Jiangnan Metropolitan Daily
- Native name: 江南都市报
- Publisher: Jiangnan Metropolitan News Agency
- Founded: April 1, 1994
- Language: Chinese
- Headquarters: Nanchang, Jiangxi
- OCLC number: 868912511
- Website: jnds.com.cn

= Jiangnan Metropolitan News =

Chinese newspaper

Jiangnan Metropolitan News or Jiangnan Dushibao (江南都市报), also known as Jiangnan Metropolitan Daily or Jiangnan Capital Post or Jiangnan City Daily or Jiangnan Metropolis Daily, is a simplified Chinese newspaper published in China. The newspaper is a comprehensive urban life newspaper sponsored by the Jiangxi Daily Agency (江西日报社).

Inaugurated on April 1, 1994, the predecessor of the paper was Ganjiang Folk News (赣江大众报), which was renamed Jiangnan Metropolitan News on August 1, 1997.

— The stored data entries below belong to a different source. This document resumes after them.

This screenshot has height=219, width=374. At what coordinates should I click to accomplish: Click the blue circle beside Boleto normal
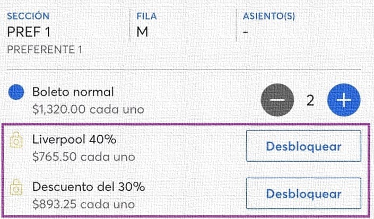pos(16,92)
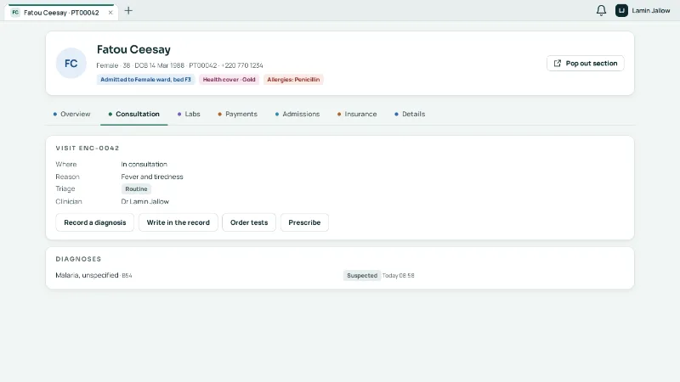Click the pop out arrow icon

558,63
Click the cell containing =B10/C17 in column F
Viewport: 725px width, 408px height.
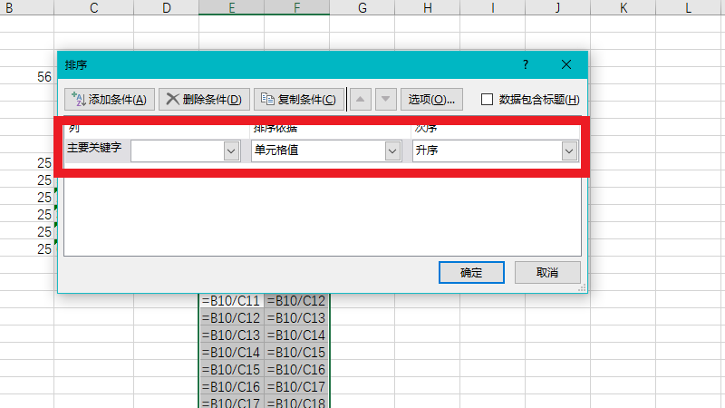297,386
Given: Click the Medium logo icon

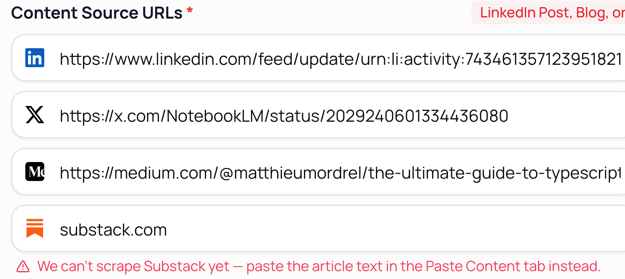Looking at the screenshot, I should [x=35, y=172].
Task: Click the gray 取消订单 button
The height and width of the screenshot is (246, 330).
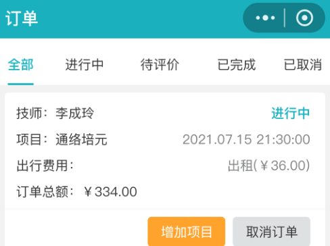Action: pyautogui.click(x=272, y=231)
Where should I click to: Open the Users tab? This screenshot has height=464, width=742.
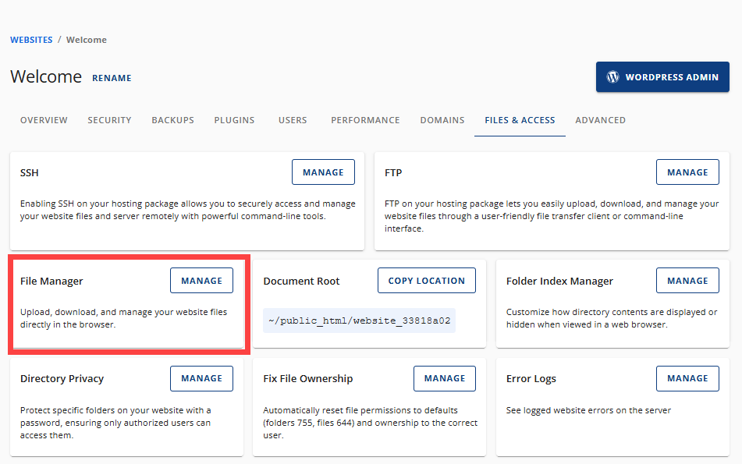tap(293, 120)
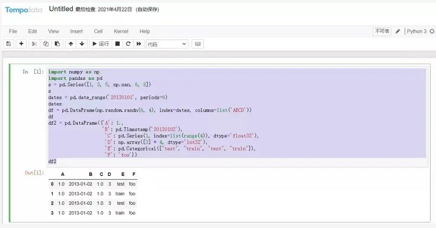Screen dimensions: 436x228
Task: Restart kernel and run all cells
Action: point(139,44)
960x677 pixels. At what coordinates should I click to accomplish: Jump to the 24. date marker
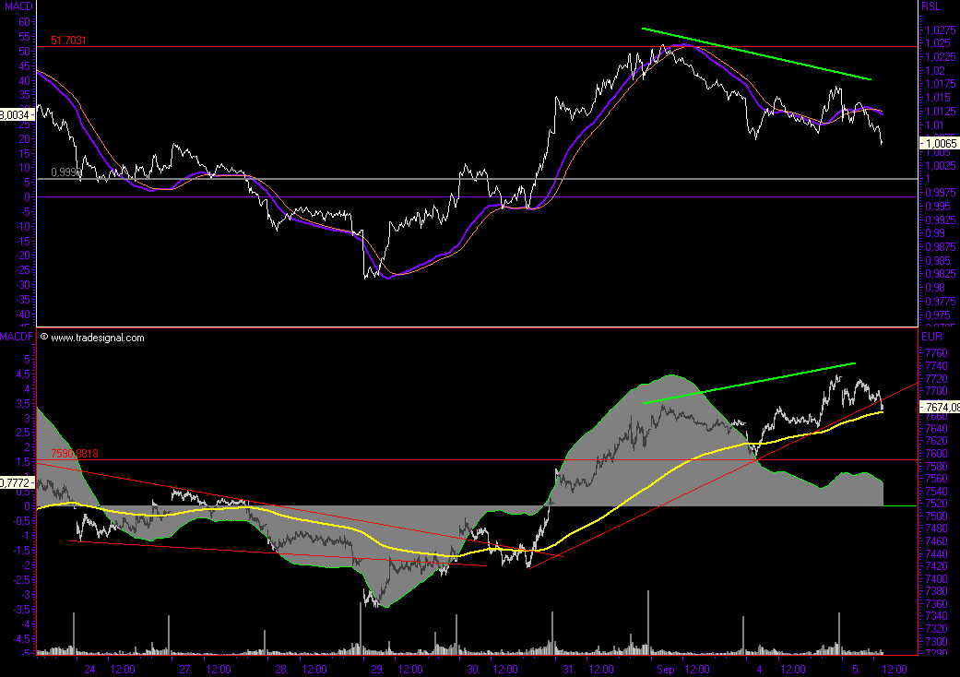[89, 669]
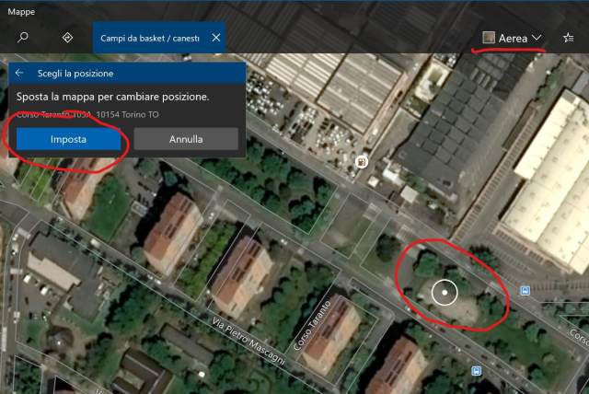589x394 pixels.
Task: Close the Campi da basket tab
Action: point(215,38)
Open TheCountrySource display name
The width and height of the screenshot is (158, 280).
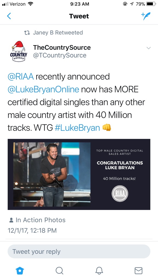[x=62, y=48]
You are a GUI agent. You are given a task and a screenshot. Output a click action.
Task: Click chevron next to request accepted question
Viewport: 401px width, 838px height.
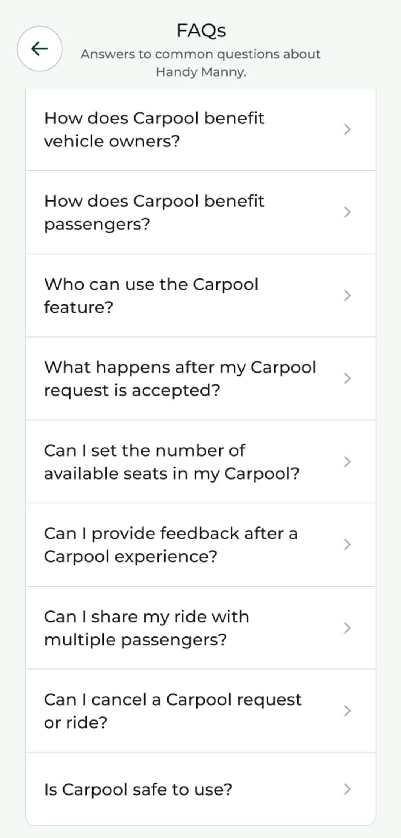[347, 378]
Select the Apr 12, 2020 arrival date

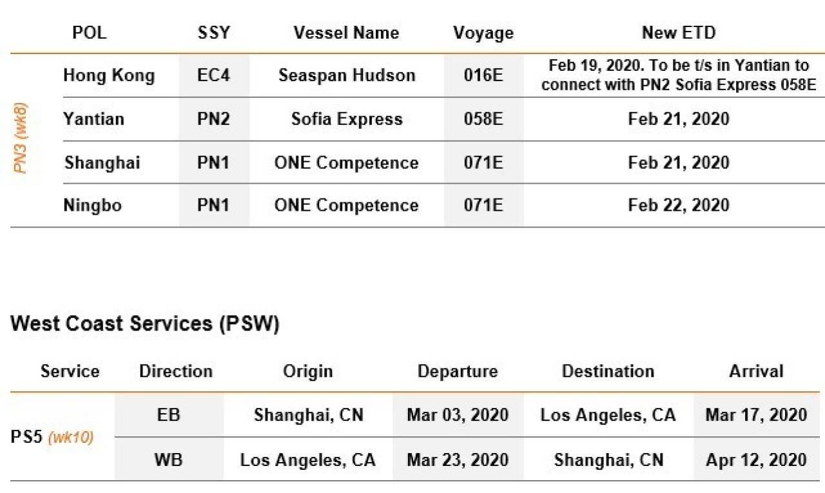pos(756,459)
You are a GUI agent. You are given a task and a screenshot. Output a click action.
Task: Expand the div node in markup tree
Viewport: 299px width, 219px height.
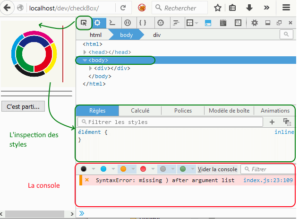point(91,68)
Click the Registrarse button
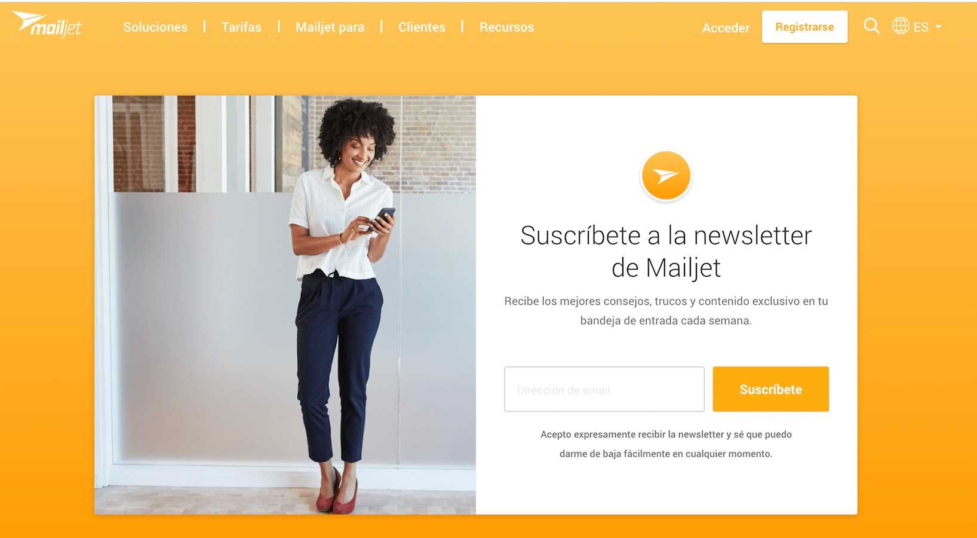The width and height of the screenshot is (977, 538). [x=804, y=27]
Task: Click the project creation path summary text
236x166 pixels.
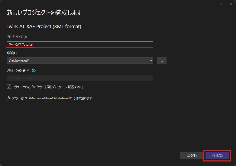Action: tap(49, 98)
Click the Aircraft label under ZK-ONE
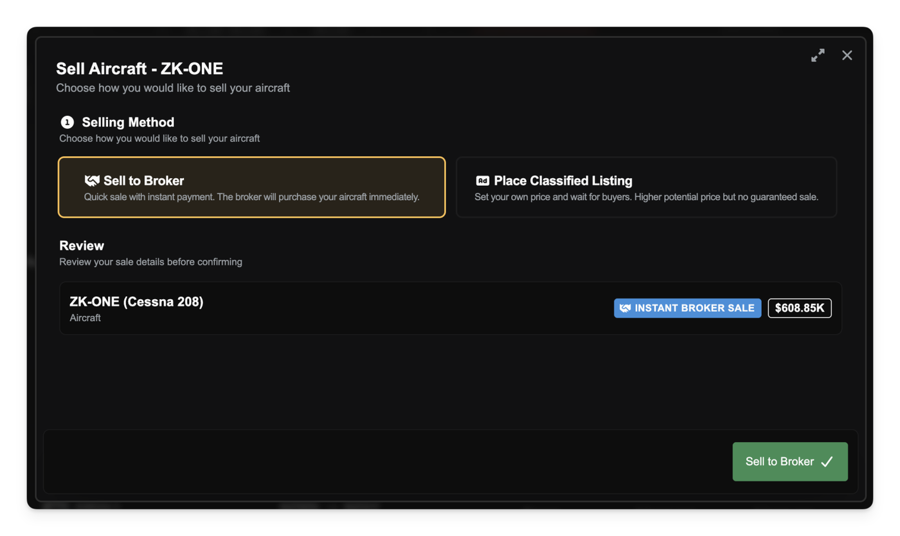The height and width of the screenshot is (536, 900). click(x=86, y=318)
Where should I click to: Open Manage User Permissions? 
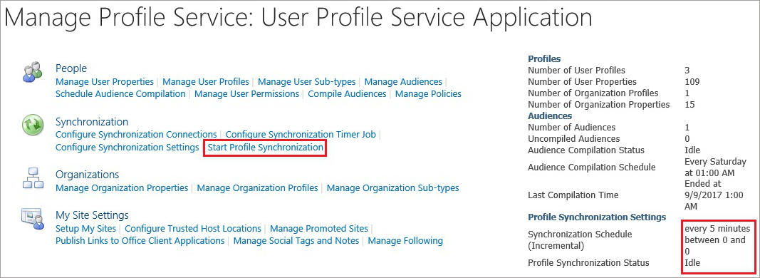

==Violated the Chinese government's censorship order==
On February 14, 2017, a knife attack occurred in Pishan County, Xinjiang. Only the Jiangnan Metropolitan News violated the Chinese government's censorship order and opened the news post function on this accident, allowing the outside to see the views of Chinese netizens on the attack. In response to this behavior, a researcher of China Department of Human Rights Watch argued that Chinese netizens attacked minority Uyghur Muslims without knowing the truth, and noted that China's internet censorship undermined its own goal.